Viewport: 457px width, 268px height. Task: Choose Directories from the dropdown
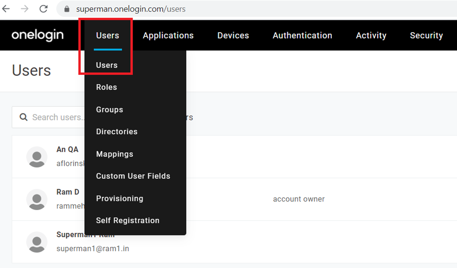point(117,132)
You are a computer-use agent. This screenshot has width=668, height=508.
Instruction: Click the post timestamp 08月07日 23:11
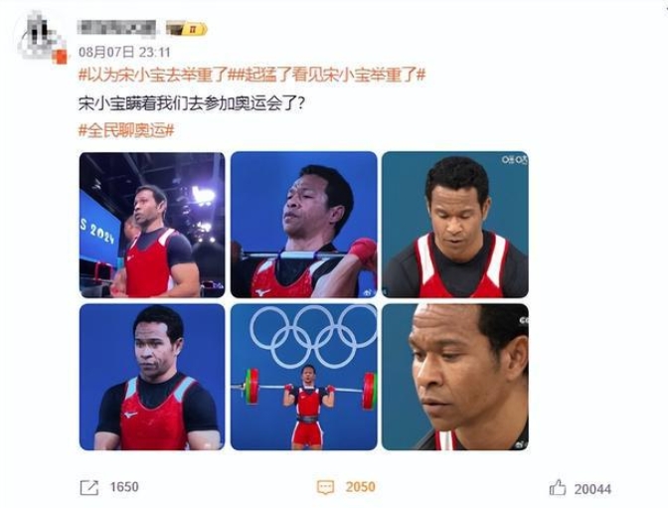(x=124, y=53)
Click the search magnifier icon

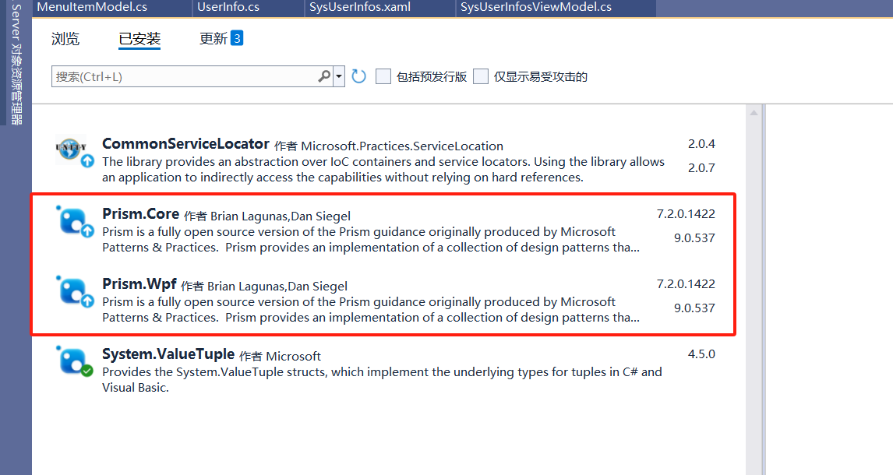324,76
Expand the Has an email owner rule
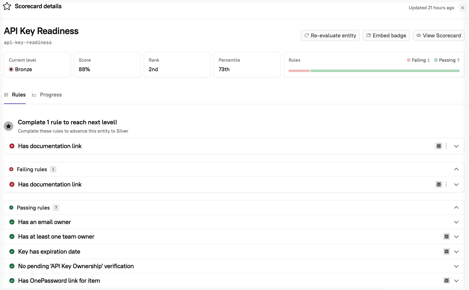469x290 pixels. click(456, 222)
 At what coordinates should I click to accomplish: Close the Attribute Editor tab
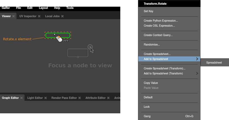click(x=108, y=98)
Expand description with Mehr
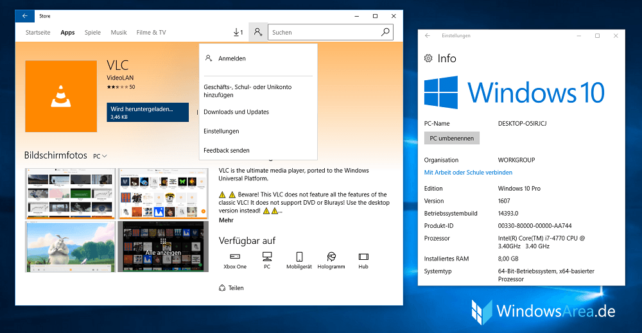This screenshot has width=642, height=333. pos(226,220)
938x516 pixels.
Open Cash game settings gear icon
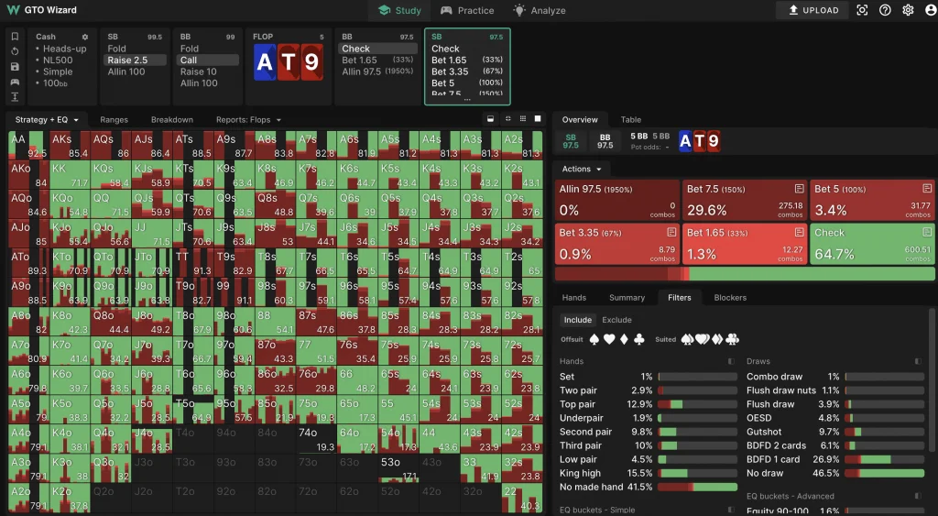click(x=85, y=37)
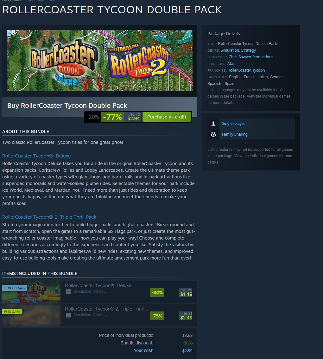Click Windows icon beside RollerCoaster Tycoon Deluxe
The width and height of the screenshot is (323, 359).
(x=68, y=292)
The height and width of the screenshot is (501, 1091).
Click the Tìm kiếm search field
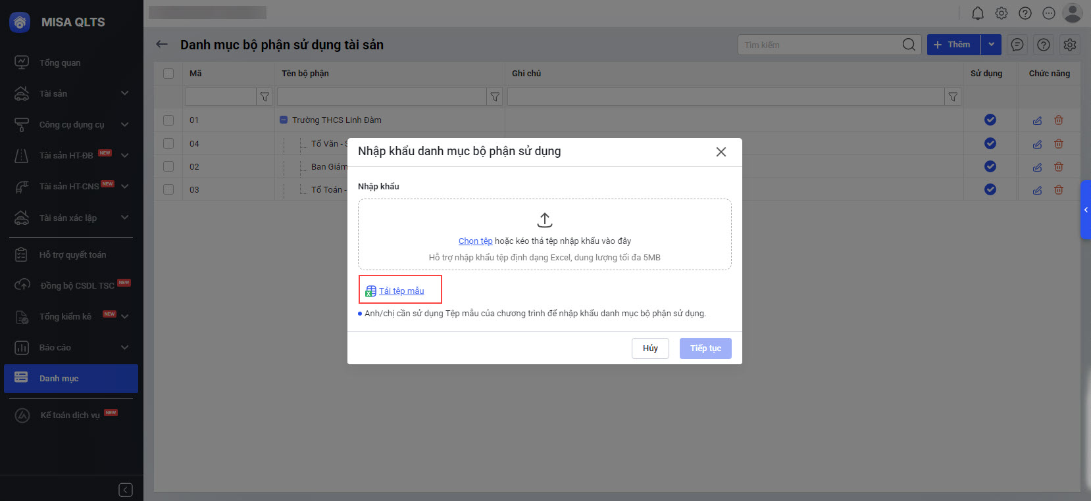coord(819,45)
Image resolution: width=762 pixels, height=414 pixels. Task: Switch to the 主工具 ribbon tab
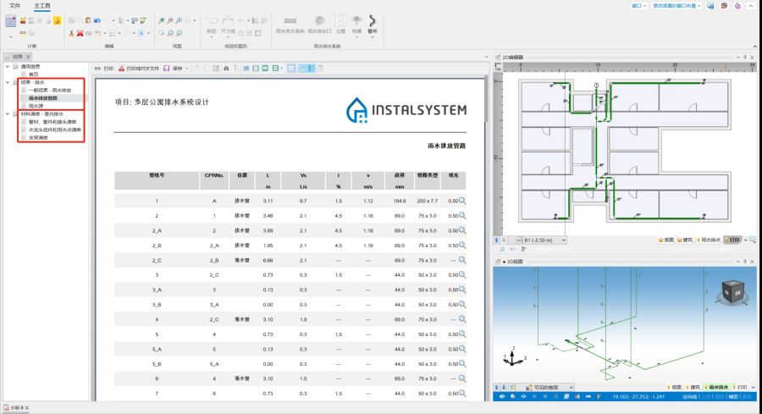42,5
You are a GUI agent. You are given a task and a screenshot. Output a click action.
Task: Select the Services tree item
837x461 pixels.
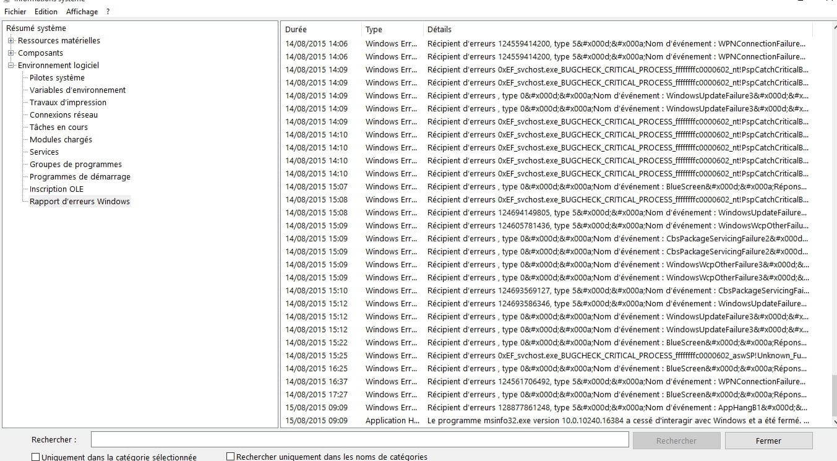[x=44, y=152]

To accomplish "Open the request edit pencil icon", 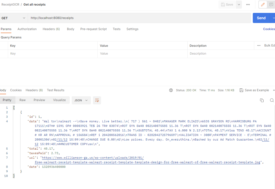I will tap(263, 5).
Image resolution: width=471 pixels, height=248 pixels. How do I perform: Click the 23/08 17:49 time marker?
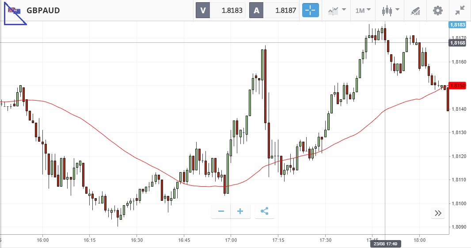click(385, 244)
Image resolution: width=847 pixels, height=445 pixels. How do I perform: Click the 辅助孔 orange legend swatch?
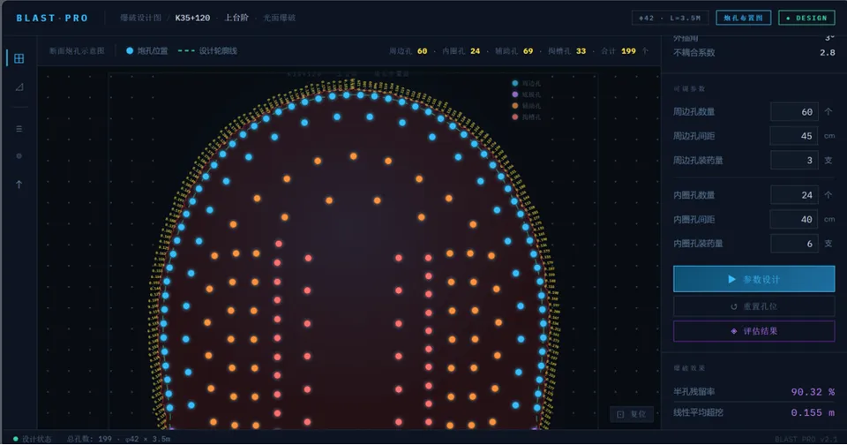pyautogui.click(x=515, y=106)
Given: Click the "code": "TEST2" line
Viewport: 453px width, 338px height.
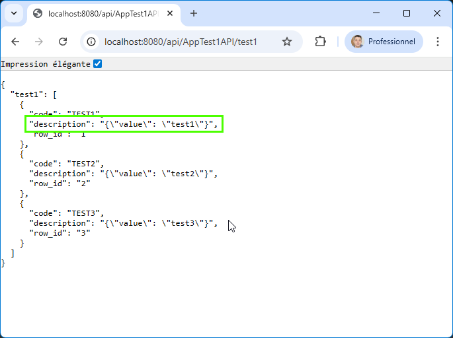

__PROBLEM DETAILS__.
Scan the entries above and copy each line where "agent" occurs.

__SOLUTION TO THE EXERCISE__.
You are a computer-use agent. This screenshot has width=668, height=508.
You are a GUI agent. You are given a task and a screenshot. Output a click action.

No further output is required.